## What to work on
Put everything from the start of the records down to the line containing "The height and width of the screenshot is (819, 1456). In", both ends included, into a Markdown table with the columns Row and Line. Number each line in the Row column and leave out blank lines.

## Records shown
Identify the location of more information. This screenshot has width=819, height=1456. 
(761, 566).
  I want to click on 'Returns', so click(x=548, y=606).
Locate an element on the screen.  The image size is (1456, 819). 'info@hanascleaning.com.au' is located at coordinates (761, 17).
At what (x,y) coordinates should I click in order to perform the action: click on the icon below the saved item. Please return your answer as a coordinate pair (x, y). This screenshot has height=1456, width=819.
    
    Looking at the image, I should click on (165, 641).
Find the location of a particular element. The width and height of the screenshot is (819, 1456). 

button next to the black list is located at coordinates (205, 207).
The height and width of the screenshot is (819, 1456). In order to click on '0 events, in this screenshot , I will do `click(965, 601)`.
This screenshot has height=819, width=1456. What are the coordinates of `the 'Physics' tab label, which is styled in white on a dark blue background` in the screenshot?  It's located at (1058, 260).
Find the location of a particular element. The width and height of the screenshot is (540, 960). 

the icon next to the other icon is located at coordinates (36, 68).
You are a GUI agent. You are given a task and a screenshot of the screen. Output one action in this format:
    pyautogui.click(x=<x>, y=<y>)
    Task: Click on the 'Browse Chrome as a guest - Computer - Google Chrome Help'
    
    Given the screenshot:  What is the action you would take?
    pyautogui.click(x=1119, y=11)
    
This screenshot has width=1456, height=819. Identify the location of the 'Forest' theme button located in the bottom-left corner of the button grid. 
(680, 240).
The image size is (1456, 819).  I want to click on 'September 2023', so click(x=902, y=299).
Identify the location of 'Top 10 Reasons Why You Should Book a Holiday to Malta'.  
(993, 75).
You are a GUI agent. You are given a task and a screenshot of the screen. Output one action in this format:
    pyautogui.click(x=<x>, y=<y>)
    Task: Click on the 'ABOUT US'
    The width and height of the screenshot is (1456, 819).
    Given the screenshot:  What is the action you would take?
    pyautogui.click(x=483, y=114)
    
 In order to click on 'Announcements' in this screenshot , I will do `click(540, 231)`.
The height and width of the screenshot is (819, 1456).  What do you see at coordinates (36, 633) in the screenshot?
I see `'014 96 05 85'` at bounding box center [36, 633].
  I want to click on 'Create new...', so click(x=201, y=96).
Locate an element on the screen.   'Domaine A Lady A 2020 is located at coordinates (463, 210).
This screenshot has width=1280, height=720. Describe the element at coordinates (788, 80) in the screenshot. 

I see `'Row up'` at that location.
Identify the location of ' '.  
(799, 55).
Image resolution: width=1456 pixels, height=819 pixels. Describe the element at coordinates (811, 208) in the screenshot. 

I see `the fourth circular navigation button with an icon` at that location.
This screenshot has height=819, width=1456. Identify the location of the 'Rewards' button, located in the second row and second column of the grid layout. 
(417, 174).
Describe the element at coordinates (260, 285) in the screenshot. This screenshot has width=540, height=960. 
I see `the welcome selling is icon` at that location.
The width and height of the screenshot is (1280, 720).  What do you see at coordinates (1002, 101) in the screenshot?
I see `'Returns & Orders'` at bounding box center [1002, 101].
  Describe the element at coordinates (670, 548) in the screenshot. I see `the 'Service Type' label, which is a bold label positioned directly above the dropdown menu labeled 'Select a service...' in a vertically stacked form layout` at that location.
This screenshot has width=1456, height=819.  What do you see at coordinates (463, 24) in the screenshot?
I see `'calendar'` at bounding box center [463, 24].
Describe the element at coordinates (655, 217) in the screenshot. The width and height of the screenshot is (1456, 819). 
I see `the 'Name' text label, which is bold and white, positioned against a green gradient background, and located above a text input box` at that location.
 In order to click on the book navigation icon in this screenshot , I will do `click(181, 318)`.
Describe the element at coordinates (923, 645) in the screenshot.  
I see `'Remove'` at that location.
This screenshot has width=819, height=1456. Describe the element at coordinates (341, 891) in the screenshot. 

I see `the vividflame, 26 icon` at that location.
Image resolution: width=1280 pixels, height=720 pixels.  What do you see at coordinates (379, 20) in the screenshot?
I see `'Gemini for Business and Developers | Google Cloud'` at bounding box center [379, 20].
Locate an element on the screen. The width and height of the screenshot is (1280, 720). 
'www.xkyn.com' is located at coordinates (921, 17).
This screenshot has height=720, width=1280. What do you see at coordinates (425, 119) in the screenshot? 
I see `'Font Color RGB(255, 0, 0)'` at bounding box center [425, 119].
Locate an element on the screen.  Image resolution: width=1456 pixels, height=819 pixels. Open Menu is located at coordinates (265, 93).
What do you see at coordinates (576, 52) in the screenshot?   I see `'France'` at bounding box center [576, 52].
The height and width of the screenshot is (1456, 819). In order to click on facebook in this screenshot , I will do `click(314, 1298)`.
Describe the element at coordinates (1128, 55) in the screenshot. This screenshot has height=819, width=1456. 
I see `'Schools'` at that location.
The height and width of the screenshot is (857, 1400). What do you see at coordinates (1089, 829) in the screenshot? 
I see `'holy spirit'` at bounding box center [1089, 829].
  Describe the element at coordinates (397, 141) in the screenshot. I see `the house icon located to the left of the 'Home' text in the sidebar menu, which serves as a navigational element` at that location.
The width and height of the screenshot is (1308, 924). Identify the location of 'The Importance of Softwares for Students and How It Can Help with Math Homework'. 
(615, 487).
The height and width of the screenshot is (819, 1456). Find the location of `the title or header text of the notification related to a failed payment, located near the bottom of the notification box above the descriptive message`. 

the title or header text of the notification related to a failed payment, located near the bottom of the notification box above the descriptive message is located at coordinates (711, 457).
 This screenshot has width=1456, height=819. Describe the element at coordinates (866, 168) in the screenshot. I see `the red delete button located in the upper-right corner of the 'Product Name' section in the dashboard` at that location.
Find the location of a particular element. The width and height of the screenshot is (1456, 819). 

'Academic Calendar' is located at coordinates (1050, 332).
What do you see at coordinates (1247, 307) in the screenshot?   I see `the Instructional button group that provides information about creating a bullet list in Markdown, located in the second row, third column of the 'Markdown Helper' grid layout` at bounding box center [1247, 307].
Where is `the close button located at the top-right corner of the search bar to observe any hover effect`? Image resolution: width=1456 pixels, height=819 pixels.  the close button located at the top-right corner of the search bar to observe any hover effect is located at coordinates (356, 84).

## Task answer
| Row | Line |
|---|---|
| 1 | Identify the location of more information. This screenshot has width=819, height=1456.  |
| 2 | (761, 566). |
| 3 |   I want to click on 'Returns', so click(x=548, y=606). |
| 4 | Locate an element on the screen.  The image size is (1456, 819). 'info@hanascleaning.com.au' is located at coordinates (761, 17). |
| 5 | At what (x,y) coordinates should I click in order to perform the action: click on the icon below the saved item. Please return your answer as a coordinate pair (x, y). This screenshot has height=1456, width=819. |
| 6 |     Looking at the image, I should click on (165, 641). |
| 7 | Find the location of a particular element. The width and height of the screenshot is (819, 1456).  |
| 8 | button next to the black list is located at coordinates (205, 207). |
| 9 | The height and width of the screenshot is (819, 1456). In order to click on '0 events, in this screenshot , I will do `click(965, 601)`. |